▸ YOUR INSTRUCTIONS
Which of the lines below holds the string "computer"? Copy every line that does.

(Stored items from a collection)
============

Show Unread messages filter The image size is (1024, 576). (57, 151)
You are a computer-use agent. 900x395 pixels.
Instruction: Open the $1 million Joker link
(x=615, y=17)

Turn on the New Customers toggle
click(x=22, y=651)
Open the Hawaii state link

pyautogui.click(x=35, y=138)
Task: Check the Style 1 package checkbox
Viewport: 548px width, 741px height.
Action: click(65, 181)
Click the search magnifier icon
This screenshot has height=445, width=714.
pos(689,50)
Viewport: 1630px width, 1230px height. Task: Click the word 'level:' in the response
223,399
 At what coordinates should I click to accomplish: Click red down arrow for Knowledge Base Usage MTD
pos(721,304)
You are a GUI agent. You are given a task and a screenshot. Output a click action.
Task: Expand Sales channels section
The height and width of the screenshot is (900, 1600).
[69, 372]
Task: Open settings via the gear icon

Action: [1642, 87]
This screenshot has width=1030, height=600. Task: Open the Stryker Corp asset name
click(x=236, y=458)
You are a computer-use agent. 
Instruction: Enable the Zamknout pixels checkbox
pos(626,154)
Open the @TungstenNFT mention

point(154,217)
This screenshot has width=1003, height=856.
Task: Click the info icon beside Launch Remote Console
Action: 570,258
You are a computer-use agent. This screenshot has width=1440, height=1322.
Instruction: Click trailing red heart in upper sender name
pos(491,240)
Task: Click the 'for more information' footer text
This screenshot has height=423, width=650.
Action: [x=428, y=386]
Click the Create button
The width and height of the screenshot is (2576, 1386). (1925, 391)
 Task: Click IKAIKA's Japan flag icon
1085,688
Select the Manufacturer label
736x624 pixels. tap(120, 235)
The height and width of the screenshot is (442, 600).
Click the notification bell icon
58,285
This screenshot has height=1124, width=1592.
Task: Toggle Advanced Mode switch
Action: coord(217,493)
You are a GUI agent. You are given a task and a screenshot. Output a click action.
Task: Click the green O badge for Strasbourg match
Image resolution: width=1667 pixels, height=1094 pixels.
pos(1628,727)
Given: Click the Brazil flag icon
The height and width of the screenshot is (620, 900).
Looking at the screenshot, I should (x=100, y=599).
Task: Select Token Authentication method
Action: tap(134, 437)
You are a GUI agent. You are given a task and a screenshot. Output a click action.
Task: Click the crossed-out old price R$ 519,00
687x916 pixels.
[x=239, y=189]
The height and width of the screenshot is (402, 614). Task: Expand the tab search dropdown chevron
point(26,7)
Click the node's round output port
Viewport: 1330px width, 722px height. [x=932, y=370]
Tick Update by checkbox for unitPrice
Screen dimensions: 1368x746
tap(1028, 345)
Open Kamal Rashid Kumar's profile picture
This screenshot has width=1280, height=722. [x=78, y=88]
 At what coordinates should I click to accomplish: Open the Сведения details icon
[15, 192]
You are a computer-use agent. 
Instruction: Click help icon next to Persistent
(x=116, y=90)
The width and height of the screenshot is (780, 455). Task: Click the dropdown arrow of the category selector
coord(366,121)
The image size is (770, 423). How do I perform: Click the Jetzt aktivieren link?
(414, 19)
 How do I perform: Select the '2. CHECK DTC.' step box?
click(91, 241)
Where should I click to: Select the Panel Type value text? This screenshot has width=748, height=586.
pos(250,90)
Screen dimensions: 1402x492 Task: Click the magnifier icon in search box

============

▸ RESULT FOR THIS EXERCISE
You are a computer-use agent. 900x395 pixels.
You are a computer-use agent. 
You are a computer-use agent. This screenshot has width=1440, height=1322.
You are a computer-use agent. 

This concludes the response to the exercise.